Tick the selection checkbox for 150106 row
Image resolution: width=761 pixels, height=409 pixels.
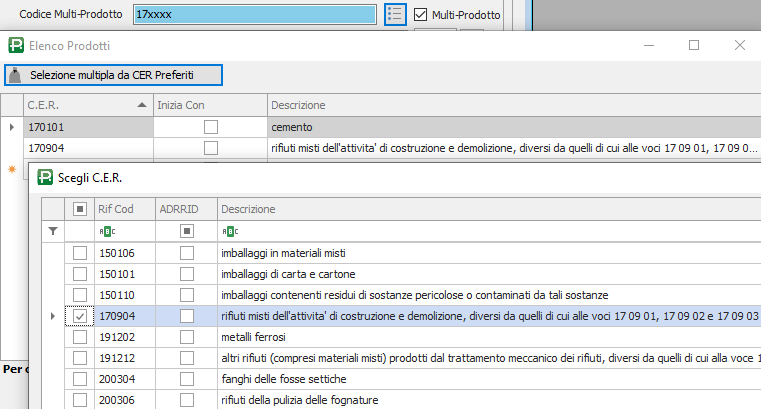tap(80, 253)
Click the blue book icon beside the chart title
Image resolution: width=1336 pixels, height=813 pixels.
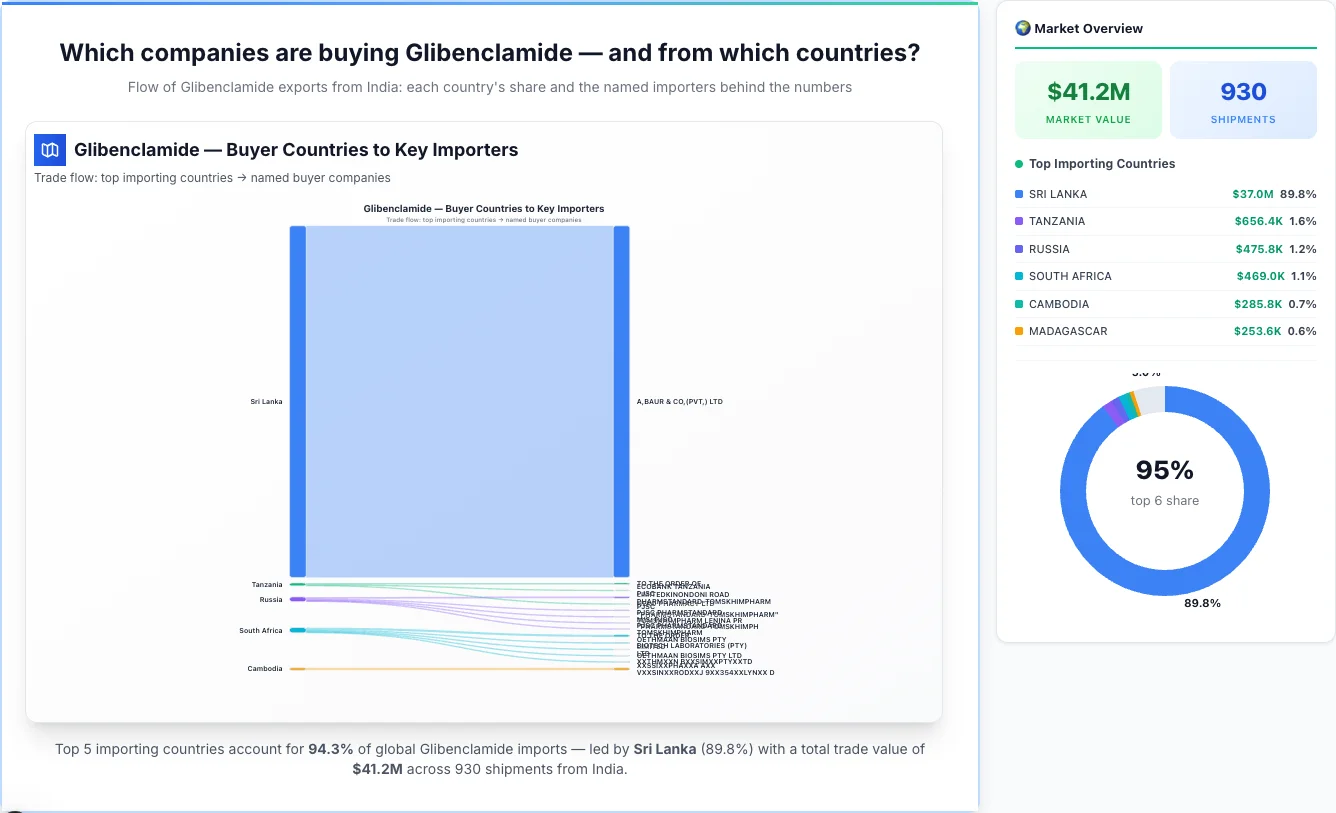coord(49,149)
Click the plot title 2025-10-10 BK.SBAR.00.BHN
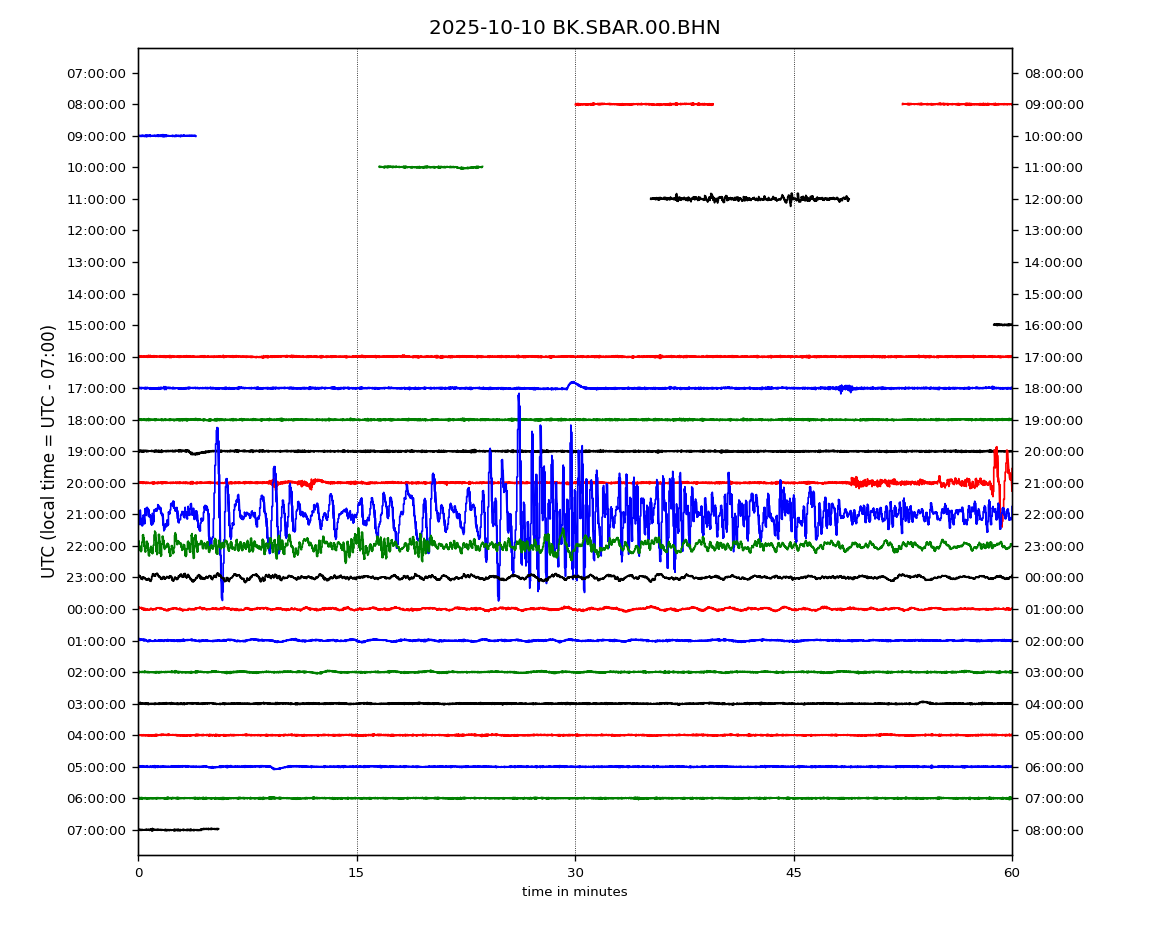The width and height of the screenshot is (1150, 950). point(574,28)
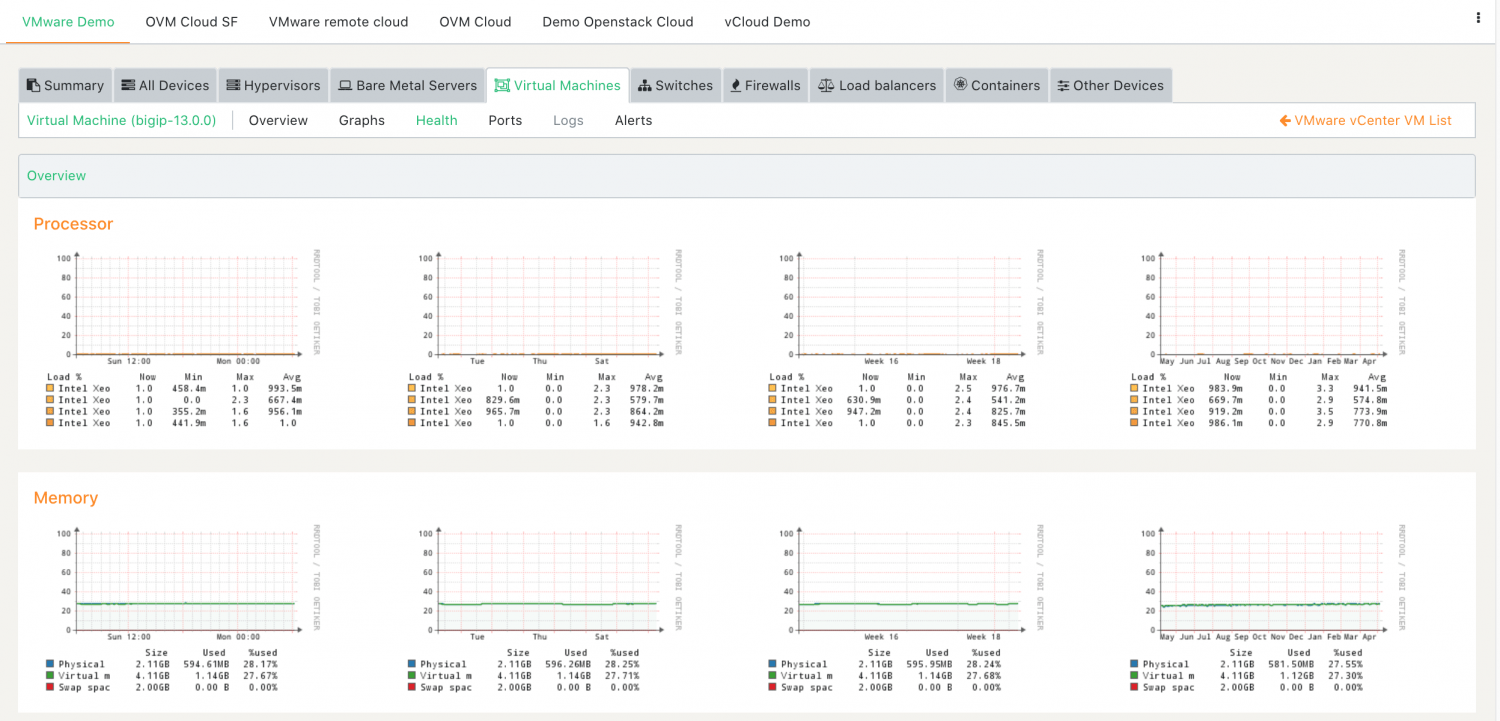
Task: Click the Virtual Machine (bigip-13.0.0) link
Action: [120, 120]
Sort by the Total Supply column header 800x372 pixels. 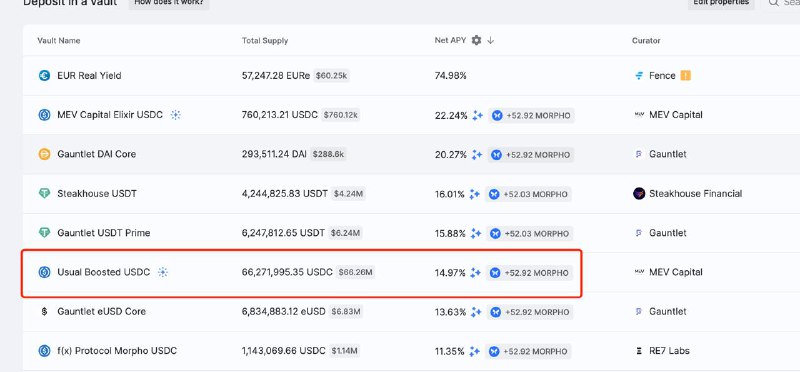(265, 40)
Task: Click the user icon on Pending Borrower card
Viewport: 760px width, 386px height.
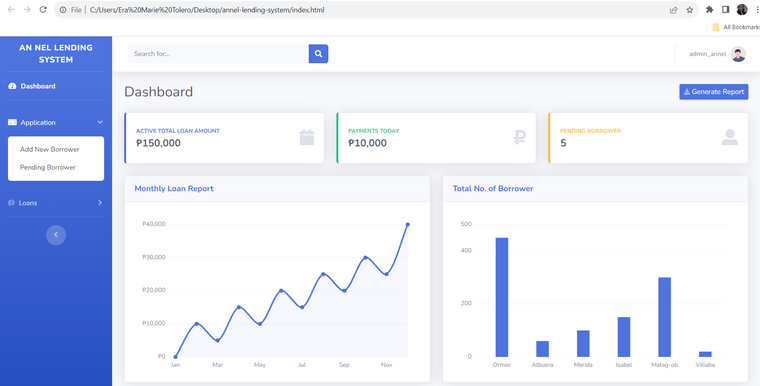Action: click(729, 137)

================

§ **Your task**:
Scan the material above for the string "icon", and copy every line where it is found.

§ **Exercise solution**:
Click the blue book icon beside the chart title
Task: Click the user icon on Pending Borrower card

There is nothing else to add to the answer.